Glastonbury Abbey in the county of  Somerset, England.

Glastonbury, Abbey, St Joseph's Chapel, England
Glastonbury Abbey: St Joseph’s Chapel

Glastonbury Abbey is a former Benedictine abbey near Glastonbury in the county of Somerset, England south of Wells. There is no certain knowledge about the foundation of the monastery. According to traditional tradition, the foundation was already carried out by disciples of Jesus, an associated Christian settlement already existed in the 2nd century, Saints Patrick and David visited the monastery and the tombs discovered in 1191 are those of Arthur and Guinevere. Only in a later tradition was the name introduced by Joseph of Arimathea.

Glastonbury Abbey

THE name of Glastonbury carries the imagination far back into the dim past. The few scattered and grass-grown ruins, which now alone remain of the once vast pile of buildings, mark the site of one of the most renowned sanctuaries of the Christian world.
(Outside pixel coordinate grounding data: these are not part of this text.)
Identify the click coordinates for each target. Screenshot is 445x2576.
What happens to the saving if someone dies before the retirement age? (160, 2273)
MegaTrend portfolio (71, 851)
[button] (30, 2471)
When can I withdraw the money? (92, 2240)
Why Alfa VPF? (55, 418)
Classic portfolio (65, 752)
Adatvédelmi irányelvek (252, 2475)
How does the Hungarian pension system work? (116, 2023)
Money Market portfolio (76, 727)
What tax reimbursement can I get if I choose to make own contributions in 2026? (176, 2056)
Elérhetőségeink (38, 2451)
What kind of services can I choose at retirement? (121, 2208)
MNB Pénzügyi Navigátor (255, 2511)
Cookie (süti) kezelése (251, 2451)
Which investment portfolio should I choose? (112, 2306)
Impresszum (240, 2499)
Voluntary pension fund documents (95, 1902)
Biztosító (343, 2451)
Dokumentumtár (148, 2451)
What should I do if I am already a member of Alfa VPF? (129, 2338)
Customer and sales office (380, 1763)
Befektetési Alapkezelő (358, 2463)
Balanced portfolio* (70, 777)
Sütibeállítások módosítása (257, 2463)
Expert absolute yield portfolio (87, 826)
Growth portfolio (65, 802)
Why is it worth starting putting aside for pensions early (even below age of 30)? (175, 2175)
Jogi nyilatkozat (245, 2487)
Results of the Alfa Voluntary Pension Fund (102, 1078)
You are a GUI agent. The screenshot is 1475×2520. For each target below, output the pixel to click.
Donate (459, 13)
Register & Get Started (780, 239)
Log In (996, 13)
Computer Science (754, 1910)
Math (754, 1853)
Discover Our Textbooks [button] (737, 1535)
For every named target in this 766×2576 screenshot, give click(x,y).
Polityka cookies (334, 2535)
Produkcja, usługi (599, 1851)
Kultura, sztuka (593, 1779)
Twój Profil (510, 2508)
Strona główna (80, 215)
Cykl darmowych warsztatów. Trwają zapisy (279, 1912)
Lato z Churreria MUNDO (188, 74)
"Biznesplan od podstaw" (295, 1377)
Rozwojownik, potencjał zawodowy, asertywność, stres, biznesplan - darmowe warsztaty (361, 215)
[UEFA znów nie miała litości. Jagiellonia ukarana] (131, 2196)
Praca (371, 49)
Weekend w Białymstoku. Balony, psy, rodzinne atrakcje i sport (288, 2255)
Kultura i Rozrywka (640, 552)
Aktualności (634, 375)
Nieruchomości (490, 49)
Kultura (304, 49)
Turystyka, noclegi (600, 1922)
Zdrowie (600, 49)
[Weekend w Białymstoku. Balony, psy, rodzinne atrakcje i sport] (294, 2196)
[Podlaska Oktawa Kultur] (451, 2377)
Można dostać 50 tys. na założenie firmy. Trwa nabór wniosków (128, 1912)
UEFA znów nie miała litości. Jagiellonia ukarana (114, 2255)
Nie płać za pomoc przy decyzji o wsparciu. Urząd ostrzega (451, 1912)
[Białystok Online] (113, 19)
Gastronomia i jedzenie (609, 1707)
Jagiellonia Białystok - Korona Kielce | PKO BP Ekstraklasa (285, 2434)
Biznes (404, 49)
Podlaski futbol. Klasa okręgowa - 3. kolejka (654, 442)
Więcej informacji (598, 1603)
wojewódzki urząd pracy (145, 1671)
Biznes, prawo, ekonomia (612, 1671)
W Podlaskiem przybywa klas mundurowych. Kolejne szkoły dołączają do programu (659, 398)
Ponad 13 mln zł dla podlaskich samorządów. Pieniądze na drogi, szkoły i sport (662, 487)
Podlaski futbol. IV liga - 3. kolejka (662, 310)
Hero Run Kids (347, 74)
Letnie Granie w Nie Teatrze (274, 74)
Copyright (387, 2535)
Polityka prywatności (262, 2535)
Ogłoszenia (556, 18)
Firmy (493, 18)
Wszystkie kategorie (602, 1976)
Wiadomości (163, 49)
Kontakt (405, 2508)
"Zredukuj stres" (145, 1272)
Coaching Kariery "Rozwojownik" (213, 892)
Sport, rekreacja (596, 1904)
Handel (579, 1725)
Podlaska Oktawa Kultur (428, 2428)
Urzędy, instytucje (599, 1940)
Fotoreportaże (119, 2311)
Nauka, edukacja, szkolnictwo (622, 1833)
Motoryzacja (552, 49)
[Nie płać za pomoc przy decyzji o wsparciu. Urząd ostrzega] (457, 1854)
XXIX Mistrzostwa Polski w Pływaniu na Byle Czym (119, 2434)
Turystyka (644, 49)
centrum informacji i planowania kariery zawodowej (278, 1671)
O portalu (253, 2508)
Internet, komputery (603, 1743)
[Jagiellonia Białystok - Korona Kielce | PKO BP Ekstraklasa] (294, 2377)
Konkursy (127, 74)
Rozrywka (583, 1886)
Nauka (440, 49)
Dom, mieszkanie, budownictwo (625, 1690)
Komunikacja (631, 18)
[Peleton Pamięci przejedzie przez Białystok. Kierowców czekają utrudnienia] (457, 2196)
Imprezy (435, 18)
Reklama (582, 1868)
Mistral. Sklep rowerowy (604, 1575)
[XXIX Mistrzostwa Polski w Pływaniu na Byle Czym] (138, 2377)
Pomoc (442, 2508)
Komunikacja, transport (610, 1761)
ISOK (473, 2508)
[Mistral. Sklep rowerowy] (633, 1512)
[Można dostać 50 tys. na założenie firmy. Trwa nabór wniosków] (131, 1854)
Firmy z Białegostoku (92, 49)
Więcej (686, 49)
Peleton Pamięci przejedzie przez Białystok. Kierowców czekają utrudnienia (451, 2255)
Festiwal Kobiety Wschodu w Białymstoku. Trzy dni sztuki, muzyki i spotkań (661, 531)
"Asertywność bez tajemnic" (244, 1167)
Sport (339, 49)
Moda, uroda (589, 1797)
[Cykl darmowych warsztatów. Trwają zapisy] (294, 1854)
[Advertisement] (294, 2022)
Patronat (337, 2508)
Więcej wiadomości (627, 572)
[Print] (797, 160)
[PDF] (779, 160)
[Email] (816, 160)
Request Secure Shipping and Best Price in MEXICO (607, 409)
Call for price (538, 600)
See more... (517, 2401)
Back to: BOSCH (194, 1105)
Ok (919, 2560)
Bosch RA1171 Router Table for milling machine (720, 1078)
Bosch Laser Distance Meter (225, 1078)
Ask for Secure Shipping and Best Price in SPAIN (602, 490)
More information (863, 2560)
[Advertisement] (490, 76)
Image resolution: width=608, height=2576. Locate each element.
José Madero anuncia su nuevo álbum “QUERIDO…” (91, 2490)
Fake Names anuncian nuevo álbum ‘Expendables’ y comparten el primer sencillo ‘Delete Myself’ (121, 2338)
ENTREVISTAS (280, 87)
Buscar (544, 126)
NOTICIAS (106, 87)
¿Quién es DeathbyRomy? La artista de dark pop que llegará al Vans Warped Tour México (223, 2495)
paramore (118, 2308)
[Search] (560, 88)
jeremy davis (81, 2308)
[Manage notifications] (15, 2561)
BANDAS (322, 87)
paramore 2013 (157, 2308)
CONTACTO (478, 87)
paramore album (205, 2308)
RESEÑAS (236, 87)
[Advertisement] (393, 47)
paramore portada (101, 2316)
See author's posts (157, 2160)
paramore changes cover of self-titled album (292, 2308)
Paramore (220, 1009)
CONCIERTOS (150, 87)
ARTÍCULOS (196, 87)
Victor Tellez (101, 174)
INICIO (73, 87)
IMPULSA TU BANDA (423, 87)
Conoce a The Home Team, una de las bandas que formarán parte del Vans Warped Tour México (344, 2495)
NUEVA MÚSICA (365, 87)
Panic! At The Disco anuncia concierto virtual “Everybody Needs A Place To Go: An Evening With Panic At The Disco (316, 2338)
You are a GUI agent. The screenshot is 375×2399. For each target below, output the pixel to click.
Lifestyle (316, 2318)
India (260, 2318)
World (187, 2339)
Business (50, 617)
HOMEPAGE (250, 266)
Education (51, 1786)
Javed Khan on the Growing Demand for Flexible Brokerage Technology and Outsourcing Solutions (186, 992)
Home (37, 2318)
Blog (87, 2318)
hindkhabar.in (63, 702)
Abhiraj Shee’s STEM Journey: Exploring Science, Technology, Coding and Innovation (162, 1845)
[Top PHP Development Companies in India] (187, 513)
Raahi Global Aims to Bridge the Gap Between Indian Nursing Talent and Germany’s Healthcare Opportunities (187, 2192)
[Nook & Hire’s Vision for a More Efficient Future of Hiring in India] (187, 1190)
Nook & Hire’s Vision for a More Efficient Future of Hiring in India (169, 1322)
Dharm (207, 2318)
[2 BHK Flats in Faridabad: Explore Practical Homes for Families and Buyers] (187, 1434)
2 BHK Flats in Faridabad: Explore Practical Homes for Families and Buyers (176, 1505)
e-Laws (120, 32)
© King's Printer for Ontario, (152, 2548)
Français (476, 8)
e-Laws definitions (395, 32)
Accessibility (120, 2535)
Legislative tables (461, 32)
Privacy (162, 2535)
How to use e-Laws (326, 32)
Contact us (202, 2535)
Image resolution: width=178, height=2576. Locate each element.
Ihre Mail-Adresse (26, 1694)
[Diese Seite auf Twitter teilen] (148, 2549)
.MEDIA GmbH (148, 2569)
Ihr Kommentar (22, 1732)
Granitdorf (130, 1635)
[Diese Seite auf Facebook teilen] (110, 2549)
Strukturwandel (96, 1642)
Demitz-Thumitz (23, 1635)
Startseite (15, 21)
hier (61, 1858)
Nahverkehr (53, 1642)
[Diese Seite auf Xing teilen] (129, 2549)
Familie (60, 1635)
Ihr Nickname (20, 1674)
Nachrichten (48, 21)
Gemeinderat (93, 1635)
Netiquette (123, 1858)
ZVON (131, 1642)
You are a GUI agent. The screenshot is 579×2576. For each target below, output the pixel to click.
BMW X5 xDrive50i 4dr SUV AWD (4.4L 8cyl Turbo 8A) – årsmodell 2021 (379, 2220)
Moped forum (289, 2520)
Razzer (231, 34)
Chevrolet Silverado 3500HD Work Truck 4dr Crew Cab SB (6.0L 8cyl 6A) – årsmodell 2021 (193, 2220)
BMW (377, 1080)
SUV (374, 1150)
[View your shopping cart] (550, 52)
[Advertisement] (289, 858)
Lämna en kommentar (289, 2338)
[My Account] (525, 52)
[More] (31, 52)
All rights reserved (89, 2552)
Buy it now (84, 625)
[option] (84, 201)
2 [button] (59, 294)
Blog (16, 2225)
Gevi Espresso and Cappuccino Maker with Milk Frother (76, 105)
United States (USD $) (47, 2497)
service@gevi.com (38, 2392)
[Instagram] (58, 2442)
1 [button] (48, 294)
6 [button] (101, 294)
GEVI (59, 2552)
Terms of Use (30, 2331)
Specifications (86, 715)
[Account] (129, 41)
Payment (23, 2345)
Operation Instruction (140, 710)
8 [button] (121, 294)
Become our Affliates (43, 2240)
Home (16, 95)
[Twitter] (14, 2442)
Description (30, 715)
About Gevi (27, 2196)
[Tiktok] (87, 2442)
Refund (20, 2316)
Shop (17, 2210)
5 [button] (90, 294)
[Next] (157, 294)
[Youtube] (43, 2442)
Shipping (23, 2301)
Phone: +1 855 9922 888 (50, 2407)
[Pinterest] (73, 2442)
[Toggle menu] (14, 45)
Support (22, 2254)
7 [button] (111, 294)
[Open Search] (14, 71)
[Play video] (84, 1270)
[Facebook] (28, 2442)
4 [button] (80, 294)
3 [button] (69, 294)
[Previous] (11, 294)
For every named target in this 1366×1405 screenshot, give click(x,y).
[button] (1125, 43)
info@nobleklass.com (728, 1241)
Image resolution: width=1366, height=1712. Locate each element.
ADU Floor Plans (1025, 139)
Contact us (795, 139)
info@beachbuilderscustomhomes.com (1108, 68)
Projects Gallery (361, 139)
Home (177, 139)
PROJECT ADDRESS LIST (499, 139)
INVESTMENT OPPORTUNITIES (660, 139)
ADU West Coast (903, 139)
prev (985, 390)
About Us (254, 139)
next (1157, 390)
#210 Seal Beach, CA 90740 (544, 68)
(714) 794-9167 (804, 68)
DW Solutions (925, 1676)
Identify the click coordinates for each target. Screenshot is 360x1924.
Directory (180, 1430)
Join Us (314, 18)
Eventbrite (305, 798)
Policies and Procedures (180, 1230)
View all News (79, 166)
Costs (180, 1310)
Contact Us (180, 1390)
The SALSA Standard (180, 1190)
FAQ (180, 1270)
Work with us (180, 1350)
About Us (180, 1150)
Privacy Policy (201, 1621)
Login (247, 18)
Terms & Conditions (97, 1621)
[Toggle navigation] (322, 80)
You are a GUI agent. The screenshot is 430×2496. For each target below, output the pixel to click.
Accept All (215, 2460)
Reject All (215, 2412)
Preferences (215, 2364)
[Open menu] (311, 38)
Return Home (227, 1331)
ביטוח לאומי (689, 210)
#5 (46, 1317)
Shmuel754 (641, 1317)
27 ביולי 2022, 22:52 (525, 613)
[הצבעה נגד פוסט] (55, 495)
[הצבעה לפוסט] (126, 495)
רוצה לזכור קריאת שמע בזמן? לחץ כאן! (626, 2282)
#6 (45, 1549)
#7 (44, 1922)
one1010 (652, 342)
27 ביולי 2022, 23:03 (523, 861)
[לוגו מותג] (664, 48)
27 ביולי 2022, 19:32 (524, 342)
The history of this sacred spot goes back to days before the age of written records, for it is founded upon legends which connect it even with some of the first disciples of our Lord Himself. The story of the place is told in song and prose, in fact and fiction, in the legends and in the chronicles, which relate the beginnings of the English people. It opens with a vision of a venerable man from the tomb of Christ, bearing with him the Holy Grail, the chalice of his Master’s Supper, and planting in the soil of Somerset his staff cut from some Eastern thorn. Tennyson thus alludes to this ancient legend:

The cup, the cup itself from which our Lord
Drank at the last sad Supper with his own.
This from the blessed land of Aramat,
After the day of darkness, when the dead
Went wandering over Moriah — the good Saint
Arimathaean Joseph, journeying brought
To Glastonbury, where the winter thorn
Blossoms at Christmas, mindful of our Lord.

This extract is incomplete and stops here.